Familial Adenomatous Polyposis - Cancer Science

What is Familial Adenomatous Polyposis?

Familial Adenomatous Polyposis (FAP) is an inherited disorder characterized by the early onset of hundreds to thousands of polyps in the lining of the colon and rectum. These polyps are initially benign but have a high potential to turn into colorectal cancer if not properly managed.

How is Familial Adenomatous Polyposis Diagnosed?

Diagnosis of FAP typically involves a combination of family history, genetic testing, and clinical evaluation through colonoscopy. Genetic tests look for mutations in the APC gene, which is responsible for the disorder. Early diagnosis is crucial for managing the disease and reducing the risk of cancer development.

What are the Symptoms of Familial Adenomatous Polyposis?

The primary symptom of FAP is the presence of numerous polyps in the colon and rectum, which can cause symptoms like rectal bleeding, abdominal pain, and changes in bowel habits.

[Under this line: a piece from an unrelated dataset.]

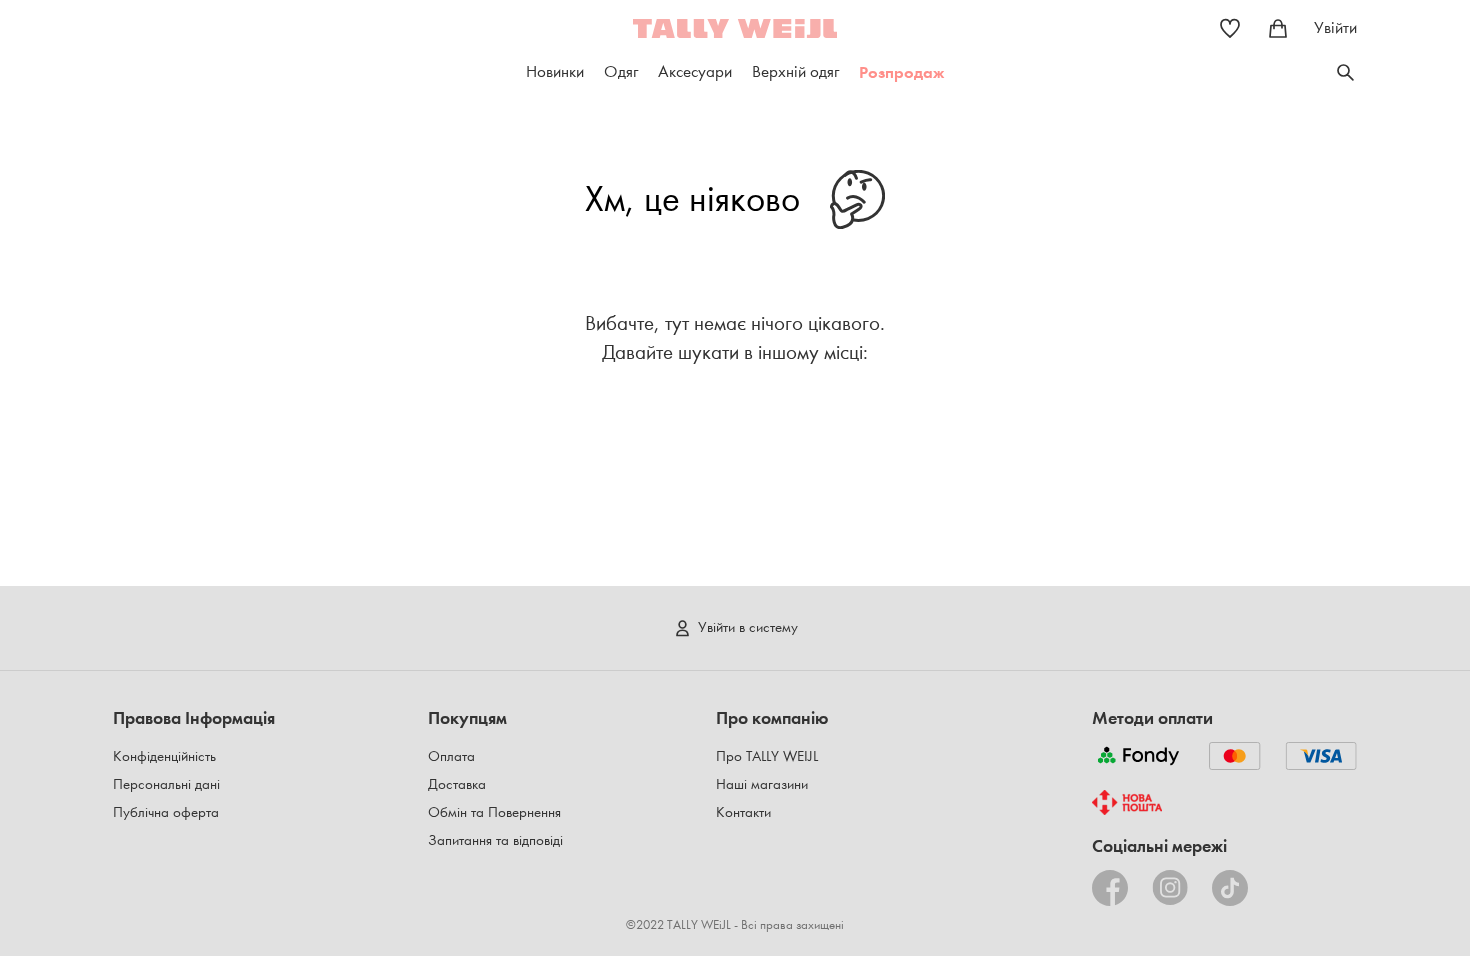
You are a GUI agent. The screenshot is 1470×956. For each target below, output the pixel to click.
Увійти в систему (748, 627)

Other symptoms may include dental abnormalities, benign skin and bone tumors, and congenital hypertrophy of the retinal pigment epithelium (CHRPE).

What is the Risk of Cancer in Familial Adenomatous Polyposis?

Individuals with FAP have an almost 100% risk of developing colorectal cancer by the age of 40 if the condition is not treated. The polyps usually begin appearing in the teenage years, and their number increases with age, significantly raising the risk of malignancy.

What are the Treatment Options for Familial Adenomatous Polyposis?

Treatment for FAP often involves a combination of surveillance and surgical interventions. Regular colonoscopy and polypectomy are performed to monitor and remove polyps. In more advanced cases, a prophylactic colectomy (surgical removal of the colon) may be recommended to prevent cancer. Additionally, medications like nonsteroidal anti-inflammatory drugs (NSAIDs) may help reduce polyp formation.

How Can Familial Adenomatous Polyposis Be Managed Long-Term?

Long-term management of FAP requires a multidisciplinary approach involving gastroenterologists, geneticists, surgeons, and other specialists. Regular monitoring and follow-up are essential to manage polyp growth and reduce cancer risk. Genetic counseling is also recommended for affected families to understand the implications and options for future generations.

What is the Role of Genetic Counseling in Familial Adenomatous Polyposis?

Genetic counseling plays a crucial role in managing FAP. It helps affected individuals and their families understand the hereditary nature of the disorder, the risks involved, and the importance of genetic testing. Counseling also provides guidance on preventive measures, treatment options, and family planning.

Is There Any Way to Prevent Familial Adenomatous Polyposis?

Currently, there is no way to prevent the genetic mutation that causes FAP. However, early detection through genetic testing and proactive management can prevent the progression to colorectal cancer. Individuals with a family history of FAP should undergo genetic screening to identify the presence of the APC mutation early in life.

What Research is Being Conducted on Familial Adenomatous Polyposis?

Ongoing research on FAP focuses on understanding the genetic mechanisms behind the disorder, improving early detection methods, and developing new treatments to prevent polyp formation and progression to cancer. Clinical trials are also investigating the efficacy of various pharmacological agents in managing FAP.